Forskolin rapidly enhances neuron‐like morphological change of directly induced‐neuronal cells from neurofibromatosis type 1 patients

Autor: Noriaki Sagata, Shin‐ichi Kano, Masahiro Ohgidani, Shogo Inamine, Yasunari Sakai, Hiroki Kato, Keiji Masuda, Takeshi Nakahara, Makiko Nakahara‐Kido, Shouichi Ohga, Masutaka Furue, Akira Sawa, Shigenobu Kanba, Takahiro A. Kato
Jazyk: angličtina
Rok vydání: 2020
Předmět:
Zdroj: Neuropsychopharmacology Reports, Vol 40, Iss 4, Pp 396-400 (2020)
Druh dokumentu: article
ISSN: 2574-173X
DOI: 10.1002/npr2.12144
Popis: Abstract Aim Neurofibromatosis type 1 (NF1) is a multifaceted disease, and frequently comorbid with neurodevelopmental disorders such as autism spectrum disorder (ASD) and learning disorder. Dysfunction of adenylyl cyclase (AC) is one of the candidate pathways in abnormal development of neuronal cells in the brain of NF1 patients, while its dynamic abnormalities have not been observed. Direct conversion technology can generate induced‐neuronal (iN) cells directly from human fibroblasts within 2 weeks. Just recently, we have revealed that forskolin, an AC activator, rescues the gene expression pattern of iN cells derived from NF1 patients (NF1‐iN cells). In this microreport, we show the dynamic effect of forskolin on NF1‐iN cells.
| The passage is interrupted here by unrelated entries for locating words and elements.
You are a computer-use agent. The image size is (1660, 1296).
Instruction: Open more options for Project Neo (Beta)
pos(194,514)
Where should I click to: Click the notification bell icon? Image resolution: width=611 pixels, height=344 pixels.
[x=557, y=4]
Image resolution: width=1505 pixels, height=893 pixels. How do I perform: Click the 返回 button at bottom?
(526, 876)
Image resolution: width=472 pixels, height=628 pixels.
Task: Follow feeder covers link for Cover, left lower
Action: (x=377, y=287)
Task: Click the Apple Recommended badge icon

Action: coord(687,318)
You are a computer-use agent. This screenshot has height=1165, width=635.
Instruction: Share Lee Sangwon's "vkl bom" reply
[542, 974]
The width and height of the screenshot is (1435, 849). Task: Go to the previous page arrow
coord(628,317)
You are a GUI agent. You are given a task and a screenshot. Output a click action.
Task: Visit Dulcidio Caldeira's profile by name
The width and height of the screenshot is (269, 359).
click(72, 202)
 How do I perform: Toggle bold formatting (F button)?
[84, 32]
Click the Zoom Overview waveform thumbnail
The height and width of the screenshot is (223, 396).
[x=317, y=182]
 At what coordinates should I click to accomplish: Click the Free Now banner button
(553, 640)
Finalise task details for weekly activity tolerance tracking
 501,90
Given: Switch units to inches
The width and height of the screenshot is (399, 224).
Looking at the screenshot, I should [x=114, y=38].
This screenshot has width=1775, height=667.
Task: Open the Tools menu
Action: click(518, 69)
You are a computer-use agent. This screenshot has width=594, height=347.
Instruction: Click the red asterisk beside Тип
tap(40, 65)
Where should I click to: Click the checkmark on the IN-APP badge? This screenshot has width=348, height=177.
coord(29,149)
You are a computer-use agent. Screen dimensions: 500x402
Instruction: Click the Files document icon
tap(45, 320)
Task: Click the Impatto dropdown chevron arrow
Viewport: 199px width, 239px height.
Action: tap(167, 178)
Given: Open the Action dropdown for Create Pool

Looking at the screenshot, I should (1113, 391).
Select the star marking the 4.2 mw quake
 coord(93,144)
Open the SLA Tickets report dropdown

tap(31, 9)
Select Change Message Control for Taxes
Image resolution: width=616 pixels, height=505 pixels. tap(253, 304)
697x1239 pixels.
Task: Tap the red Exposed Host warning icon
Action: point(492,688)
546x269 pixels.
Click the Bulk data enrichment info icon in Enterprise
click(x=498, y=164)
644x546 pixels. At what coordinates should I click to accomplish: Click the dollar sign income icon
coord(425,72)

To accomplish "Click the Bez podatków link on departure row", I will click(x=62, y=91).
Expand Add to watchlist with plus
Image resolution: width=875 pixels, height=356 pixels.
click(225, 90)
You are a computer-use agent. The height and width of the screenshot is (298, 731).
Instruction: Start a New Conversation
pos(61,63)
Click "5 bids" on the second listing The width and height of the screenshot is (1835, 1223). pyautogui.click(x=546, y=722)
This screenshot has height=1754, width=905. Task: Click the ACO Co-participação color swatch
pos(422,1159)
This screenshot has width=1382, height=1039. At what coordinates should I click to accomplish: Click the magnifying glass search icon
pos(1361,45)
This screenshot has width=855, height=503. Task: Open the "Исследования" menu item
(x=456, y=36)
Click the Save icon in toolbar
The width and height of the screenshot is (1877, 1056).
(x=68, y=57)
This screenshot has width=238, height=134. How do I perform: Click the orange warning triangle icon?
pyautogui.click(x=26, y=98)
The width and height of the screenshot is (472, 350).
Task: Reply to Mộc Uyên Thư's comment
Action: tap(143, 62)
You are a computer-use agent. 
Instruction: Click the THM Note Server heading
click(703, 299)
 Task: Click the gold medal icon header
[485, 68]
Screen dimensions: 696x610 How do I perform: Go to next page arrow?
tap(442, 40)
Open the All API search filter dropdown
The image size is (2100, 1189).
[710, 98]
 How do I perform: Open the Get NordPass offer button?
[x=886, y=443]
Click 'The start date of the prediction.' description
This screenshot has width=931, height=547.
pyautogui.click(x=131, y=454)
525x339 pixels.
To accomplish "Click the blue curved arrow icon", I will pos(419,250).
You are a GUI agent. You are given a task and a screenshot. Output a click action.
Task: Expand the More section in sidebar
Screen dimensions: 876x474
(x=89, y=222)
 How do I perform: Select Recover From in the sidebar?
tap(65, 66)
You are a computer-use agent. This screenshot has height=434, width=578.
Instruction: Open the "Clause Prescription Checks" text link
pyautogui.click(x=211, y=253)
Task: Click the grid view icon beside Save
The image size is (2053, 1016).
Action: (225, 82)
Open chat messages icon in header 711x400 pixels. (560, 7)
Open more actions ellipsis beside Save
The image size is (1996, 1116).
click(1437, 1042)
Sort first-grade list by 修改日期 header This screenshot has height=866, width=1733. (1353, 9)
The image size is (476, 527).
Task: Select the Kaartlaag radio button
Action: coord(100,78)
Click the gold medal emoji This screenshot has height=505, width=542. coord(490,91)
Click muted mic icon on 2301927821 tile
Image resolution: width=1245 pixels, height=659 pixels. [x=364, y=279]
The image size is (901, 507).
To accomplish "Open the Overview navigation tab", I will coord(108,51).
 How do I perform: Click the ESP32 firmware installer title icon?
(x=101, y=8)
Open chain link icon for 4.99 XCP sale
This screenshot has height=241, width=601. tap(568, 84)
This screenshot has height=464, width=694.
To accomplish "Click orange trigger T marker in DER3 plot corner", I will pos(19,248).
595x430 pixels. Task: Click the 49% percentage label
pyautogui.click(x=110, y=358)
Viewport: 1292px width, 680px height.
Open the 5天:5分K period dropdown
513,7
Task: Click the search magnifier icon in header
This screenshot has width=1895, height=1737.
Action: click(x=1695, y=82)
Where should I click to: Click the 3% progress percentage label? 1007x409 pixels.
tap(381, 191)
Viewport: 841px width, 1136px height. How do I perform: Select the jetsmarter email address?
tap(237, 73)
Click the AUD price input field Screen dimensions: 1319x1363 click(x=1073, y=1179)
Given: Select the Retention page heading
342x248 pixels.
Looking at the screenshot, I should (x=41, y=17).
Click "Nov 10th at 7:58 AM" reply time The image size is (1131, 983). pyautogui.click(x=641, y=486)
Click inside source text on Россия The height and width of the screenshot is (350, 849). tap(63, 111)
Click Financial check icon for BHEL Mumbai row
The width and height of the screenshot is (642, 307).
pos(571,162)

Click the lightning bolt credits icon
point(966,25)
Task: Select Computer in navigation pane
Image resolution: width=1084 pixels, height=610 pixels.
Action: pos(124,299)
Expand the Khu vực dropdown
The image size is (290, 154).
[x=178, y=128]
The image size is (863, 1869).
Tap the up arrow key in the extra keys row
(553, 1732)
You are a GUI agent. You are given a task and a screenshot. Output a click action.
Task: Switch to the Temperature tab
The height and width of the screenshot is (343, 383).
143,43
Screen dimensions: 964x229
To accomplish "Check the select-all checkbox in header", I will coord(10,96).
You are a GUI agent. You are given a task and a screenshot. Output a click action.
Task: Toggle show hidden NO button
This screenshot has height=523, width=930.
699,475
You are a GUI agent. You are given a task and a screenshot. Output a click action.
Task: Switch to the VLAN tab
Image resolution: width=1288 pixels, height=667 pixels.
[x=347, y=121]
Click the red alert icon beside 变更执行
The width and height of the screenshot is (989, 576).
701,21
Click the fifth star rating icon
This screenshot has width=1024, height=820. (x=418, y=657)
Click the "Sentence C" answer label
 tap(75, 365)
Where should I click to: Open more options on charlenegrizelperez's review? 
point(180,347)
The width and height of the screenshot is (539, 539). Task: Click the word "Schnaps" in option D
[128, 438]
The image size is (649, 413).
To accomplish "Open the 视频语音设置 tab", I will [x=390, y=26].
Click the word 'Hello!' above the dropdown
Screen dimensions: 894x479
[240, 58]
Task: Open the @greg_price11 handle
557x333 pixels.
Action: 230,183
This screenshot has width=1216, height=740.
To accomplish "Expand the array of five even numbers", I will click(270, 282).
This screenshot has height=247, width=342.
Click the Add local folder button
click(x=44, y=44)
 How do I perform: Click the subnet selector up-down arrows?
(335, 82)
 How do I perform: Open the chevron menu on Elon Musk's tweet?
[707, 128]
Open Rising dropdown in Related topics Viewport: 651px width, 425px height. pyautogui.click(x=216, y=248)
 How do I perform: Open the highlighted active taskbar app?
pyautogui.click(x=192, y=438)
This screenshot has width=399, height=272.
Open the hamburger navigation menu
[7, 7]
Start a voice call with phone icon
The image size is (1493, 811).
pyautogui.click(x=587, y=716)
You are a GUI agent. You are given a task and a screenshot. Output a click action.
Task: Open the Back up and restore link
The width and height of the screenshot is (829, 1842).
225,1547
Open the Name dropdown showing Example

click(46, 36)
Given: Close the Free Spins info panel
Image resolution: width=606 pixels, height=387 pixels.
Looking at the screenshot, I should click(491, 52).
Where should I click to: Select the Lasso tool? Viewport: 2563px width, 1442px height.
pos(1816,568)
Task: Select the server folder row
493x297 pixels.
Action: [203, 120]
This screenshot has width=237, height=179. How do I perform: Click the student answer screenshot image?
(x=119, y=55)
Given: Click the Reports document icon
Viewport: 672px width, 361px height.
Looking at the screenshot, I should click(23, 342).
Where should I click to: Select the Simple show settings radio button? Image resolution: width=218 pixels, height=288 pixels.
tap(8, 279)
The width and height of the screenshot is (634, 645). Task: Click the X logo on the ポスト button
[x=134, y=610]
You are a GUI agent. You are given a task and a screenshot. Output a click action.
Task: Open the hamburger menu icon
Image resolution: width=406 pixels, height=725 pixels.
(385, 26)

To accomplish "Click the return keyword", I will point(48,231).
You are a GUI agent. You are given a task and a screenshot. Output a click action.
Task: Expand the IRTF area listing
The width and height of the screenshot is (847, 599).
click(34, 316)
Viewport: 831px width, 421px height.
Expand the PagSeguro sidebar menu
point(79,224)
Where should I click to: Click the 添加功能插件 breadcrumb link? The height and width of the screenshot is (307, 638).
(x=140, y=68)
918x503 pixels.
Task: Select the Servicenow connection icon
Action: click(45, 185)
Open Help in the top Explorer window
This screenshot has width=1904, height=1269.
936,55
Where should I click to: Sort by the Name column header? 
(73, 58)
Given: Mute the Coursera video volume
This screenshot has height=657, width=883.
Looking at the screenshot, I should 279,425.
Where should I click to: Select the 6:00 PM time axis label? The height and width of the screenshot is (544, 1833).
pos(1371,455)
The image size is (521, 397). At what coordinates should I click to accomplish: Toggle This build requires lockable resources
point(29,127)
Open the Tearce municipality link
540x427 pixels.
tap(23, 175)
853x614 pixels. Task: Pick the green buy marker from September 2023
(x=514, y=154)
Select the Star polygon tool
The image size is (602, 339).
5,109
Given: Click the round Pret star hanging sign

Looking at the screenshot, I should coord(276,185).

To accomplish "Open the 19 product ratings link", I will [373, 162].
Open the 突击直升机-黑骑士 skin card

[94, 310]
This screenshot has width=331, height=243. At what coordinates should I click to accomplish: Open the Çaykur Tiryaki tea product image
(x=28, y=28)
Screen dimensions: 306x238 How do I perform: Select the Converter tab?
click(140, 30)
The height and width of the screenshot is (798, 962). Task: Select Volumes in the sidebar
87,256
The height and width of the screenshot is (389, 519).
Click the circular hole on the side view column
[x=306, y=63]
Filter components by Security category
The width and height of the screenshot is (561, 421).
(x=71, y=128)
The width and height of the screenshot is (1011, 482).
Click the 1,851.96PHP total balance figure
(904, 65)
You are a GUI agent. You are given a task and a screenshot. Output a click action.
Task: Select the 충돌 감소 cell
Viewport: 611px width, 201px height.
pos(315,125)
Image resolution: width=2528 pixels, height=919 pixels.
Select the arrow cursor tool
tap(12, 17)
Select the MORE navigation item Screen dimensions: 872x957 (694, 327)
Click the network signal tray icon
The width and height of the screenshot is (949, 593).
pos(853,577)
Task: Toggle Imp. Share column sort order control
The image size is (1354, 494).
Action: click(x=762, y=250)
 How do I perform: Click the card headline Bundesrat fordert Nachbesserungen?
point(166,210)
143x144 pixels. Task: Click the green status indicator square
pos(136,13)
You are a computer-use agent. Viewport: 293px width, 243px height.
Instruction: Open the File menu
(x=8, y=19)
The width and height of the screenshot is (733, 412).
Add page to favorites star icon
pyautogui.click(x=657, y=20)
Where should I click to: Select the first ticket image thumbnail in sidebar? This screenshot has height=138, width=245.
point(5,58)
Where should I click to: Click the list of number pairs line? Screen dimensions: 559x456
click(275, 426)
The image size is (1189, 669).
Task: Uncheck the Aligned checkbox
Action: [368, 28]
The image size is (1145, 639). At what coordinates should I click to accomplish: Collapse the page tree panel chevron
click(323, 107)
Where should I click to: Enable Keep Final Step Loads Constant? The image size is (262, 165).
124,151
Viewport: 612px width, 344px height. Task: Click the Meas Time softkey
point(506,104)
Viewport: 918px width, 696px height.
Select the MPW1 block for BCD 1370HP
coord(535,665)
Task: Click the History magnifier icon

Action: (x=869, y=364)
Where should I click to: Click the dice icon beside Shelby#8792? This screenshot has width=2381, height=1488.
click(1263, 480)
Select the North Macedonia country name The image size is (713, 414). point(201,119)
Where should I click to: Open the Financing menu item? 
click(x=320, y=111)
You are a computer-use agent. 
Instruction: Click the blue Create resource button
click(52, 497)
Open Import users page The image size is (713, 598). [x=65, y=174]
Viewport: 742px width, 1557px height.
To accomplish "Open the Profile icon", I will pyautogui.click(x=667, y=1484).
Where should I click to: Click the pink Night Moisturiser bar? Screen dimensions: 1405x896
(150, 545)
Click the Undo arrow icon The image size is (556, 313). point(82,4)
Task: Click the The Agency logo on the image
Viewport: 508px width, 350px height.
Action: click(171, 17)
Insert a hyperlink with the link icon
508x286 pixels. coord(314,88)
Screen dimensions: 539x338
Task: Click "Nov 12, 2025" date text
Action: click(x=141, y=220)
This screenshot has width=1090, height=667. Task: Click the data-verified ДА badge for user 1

Methods iN cells derived from healthy control (HC‐iN cells) and NF1‐iN cells were treated with forskolin (final concentration 10 μM), respectively. Morphological changes of iN cells were captured by inverted microscope with CCD camera every 2 minutes for 90 minutes. Results Prior to forskolin treatment, neuron‐like spherical‐form cells were observed in HC‐iN cells, but most NF1‐iN cells were not spherical‐form but flatform. Only 20 minutes after forskolin treatment, the morphology of the iN cells were dramatically changed from flatform to spherical form, especially in NF1‐iN cells. Conclusion The present pilot data indicate that forskolin or AC activators may have therapeutic effects on the growth of neuronal cells in NF1 patients. Further translational research should be conducted to validate our pilot findings for future drug development of ASD.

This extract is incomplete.